▶ _Exercise directions_
Please say which exhibition struck the writer the most in the passage below about a visit to the Minnesota Street Project.

▶ _Selected passage_
┌──

Let me start from the middle.
It was in San Francisco in July this year that I experienced life profoundly during a visit to the Minnesota Street Project, housed in three warehouses in Dogpatch district. The warehouses themselves, while they looked newly refurbished, still “betrayed” an air of abandonment from their previous lives. There was something deeply attractive and not-so. Something coming into being, evident potential on top of the former layers. In short, something artistic.
Many exhibitions I loved, but the one that struck me the most was Kerry Mansfield “Expired Books” project. In my mind, I wondered what it could possibly mean for a book to expire. Was it like stepping out of time or running out of time? Knowing that books essentially contain memories and stories that could as well be timeless, it seemed unfair that some libraries would consider certain books expired. In a flash, I thought of my father whose heart had stopped beating in May last year. After burial, I kept his watch and its timely ticking comforted and annoyed me at the same time. How could it go on ticking when the wearer wasn’t? Eventually, it stopped, as though it had become aware that its life was closely tied to my father’s. It did not disappear though. It did not dissolve. It remained on my table and has continued to be. I leafed through a few expired books and realized that just like the watch, just like my father, just like pretty much everything else, they would continue to exist, if only in a different form than we’re used to.
Fear of dissolving is only one aspect of perception.

└──

▶ _Data under study_
┌──

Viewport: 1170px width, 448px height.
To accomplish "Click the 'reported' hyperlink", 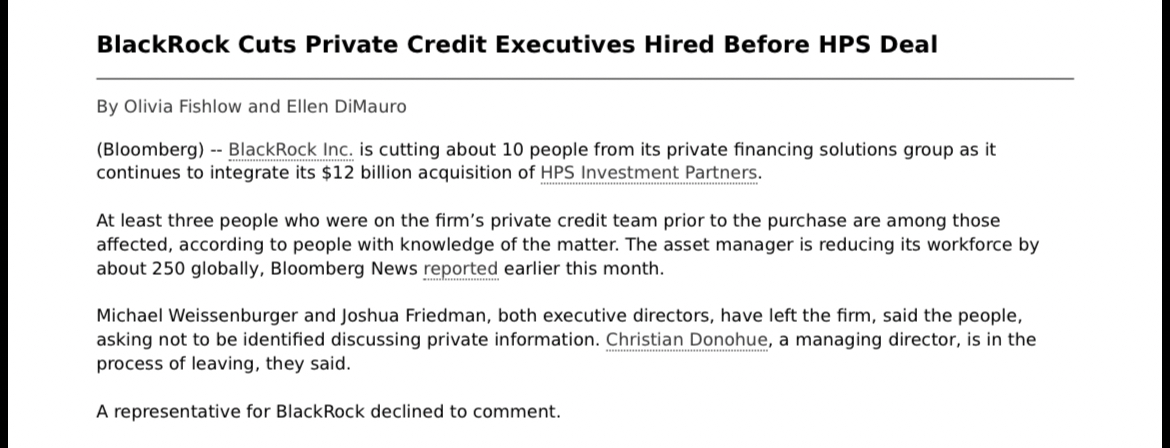I will click(461, 269).
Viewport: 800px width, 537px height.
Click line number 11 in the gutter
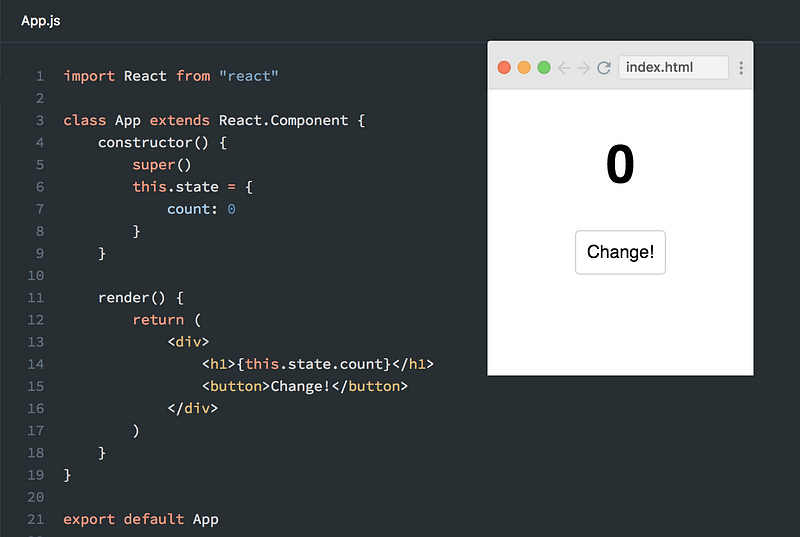36,297
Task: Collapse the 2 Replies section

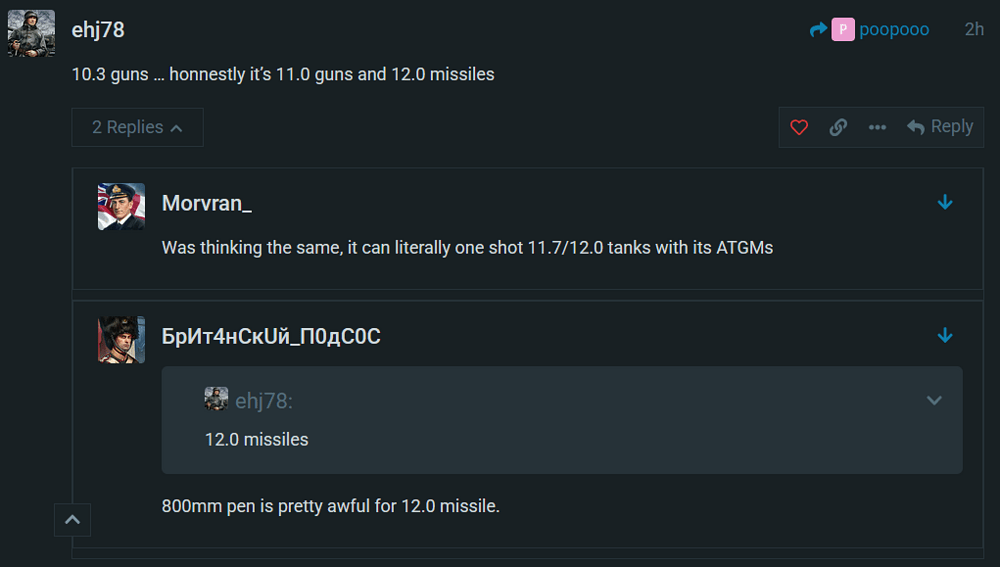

└──

▶ _Result for this exercise_
Kerry Mansfield's "Expired Books" project struck the writer the most.